A giant panda at the National Zoo began the final phase Monday of her reproductive cycle, which will reveal whether she will eventually give birth to a cub or if it's a false pregnancy. While the Washington, D.C., zoo did not know if Mei Xing, the adult female giant panda, was pregnant after undergoing several ultrasound rounds earlier this summer, a spike in hormones suggests her reproductive cycle will soon conclude.

Smithsonian Conservation Biology Institute scientists confirmed a rise in Mei Xiang's urinary progesterone levels since July 20, according to a news release Monday, suggesting that she would either have a cub or experience the end of a pseudopregnancy within 30 to 50 days, reported the Georgetown Patch. Mei Xiang was artificially inseminated April 26 and April 27 with semen from both the zoo's male panda, Tian Tian, and from Hui Hui, a male panda in Wolong, China, that was determined to be a good genetic match. 

Although the gestation period for a female giant panda ranges from three to six months, a female panda can have a fertilized egg that floats in her uterus for weeks before attaching to its wall and developing into a fetus, in what is called "delayed implantation," which makes it difficult for scientists to determine definitively whether a female is pregnant, according to the Washington Post. The hormones and behavior of pandas also remain the same regardless of pregnancy, leading to a "pseudopregnancy."
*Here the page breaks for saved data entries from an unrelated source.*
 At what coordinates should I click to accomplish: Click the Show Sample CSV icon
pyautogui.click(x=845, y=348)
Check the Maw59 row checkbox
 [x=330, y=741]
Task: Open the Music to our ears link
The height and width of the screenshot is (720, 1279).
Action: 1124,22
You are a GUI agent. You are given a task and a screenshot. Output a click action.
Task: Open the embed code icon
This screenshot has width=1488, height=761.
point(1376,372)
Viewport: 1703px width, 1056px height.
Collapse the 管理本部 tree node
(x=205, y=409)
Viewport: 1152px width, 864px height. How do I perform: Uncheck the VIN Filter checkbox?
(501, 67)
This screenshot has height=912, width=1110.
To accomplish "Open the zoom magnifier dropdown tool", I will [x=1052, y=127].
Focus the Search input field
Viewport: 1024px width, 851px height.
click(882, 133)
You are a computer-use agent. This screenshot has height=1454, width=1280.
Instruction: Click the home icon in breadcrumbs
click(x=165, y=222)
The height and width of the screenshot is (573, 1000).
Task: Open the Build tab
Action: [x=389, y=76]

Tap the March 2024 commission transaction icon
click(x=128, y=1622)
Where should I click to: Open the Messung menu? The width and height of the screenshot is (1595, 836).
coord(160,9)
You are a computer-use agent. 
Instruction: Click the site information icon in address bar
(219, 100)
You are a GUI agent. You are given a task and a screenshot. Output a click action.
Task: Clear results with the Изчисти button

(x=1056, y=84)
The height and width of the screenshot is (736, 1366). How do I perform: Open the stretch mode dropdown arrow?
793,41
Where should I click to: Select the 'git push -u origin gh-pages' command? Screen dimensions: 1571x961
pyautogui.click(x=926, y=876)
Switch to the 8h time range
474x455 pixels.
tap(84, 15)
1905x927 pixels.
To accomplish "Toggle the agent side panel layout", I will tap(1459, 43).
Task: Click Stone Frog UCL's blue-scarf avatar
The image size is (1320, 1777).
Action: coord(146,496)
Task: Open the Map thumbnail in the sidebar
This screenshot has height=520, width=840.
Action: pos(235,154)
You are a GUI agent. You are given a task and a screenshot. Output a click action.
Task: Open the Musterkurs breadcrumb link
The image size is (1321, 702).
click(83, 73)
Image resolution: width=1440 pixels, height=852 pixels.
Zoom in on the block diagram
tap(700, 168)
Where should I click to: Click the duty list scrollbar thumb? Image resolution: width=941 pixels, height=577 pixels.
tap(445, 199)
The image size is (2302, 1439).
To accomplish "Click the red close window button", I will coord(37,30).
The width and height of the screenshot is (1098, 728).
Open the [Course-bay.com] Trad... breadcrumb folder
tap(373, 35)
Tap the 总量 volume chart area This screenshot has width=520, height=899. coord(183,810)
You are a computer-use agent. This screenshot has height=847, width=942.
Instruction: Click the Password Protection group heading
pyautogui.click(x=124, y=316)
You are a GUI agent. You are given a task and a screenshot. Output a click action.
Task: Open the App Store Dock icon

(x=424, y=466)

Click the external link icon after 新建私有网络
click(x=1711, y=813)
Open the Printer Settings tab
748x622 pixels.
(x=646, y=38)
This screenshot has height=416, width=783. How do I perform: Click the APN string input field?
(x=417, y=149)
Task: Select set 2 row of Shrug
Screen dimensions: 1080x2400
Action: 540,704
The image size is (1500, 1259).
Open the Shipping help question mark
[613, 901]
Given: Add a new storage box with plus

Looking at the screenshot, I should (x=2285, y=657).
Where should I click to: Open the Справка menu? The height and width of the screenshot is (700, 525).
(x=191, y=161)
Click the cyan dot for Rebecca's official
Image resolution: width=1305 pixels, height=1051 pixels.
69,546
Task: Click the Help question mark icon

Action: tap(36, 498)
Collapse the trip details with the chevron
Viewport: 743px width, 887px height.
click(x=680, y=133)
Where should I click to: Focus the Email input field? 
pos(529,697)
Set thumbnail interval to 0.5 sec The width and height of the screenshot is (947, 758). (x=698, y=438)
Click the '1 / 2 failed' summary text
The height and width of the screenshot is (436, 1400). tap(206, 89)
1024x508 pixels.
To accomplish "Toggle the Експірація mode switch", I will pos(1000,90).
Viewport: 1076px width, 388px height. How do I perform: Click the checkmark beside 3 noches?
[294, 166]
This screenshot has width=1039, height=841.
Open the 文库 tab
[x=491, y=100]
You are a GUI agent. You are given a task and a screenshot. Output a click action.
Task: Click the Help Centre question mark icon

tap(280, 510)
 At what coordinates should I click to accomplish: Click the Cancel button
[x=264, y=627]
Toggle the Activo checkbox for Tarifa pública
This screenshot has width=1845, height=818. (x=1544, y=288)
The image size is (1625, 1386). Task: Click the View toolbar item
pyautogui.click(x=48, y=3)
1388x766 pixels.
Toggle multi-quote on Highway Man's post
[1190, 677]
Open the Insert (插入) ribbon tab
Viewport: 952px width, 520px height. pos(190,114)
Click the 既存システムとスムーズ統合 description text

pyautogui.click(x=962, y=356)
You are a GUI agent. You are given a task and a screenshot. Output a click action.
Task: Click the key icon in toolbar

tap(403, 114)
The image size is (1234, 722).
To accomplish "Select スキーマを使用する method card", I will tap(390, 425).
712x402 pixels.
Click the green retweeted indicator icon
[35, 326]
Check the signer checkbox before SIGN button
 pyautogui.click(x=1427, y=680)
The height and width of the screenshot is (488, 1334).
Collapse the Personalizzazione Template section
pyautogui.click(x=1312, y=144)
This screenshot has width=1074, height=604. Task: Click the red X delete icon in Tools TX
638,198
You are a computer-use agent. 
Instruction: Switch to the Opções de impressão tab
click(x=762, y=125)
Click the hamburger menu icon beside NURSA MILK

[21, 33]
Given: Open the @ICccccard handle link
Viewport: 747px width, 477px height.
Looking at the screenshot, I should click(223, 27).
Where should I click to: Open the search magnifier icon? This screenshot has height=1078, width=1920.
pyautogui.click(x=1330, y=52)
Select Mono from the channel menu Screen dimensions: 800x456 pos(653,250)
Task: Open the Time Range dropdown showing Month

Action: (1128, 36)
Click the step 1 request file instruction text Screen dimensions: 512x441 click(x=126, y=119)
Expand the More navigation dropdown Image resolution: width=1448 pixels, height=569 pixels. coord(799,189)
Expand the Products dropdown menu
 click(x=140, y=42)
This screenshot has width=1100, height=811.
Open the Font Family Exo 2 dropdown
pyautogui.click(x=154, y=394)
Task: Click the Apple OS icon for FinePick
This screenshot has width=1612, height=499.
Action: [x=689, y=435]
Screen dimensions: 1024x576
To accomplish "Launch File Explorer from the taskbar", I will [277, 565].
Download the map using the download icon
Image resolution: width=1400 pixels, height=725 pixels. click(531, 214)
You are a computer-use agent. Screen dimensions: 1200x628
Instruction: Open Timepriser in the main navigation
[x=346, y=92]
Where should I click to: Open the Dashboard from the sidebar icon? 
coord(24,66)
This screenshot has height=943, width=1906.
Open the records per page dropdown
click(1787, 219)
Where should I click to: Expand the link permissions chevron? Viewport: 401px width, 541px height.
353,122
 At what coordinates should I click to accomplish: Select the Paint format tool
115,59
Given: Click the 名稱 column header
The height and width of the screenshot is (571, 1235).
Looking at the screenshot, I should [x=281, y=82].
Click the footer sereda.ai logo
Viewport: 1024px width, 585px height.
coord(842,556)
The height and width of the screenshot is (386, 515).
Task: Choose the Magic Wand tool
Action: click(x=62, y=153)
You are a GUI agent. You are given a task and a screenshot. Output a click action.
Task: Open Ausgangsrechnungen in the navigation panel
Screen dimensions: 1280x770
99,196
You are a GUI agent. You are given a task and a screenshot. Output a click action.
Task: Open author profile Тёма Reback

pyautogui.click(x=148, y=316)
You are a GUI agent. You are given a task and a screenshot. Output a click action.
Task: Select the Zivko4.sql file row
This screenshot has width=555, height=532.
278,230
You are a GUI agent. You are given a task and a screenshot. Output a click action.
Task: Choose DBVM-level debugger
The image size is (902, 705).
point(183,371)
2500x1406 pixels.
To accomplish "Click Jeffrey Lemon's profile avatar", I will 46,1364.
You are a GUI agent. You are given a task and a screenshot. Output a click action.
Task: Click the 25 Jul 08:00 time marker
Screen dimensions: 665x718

Mei Xiang is the mother of the popular panda cub Bao Bao, which was born in 2013. Roughly 1,800 pandas are left in the wild, according to the World Wildlife Fund for Nature, in part because giant panda births remain rare, with female pandas ovulating only once a year, reducing the possibility of a successfully conceiving a cub.

Mei Xiang has begun building a nest and spending more time in her den, the zoo said, reported the Washington Post. Panda experts planned to conduct more ultrasound scans on Mei Xiang later this summer to see if she will deliver another cub.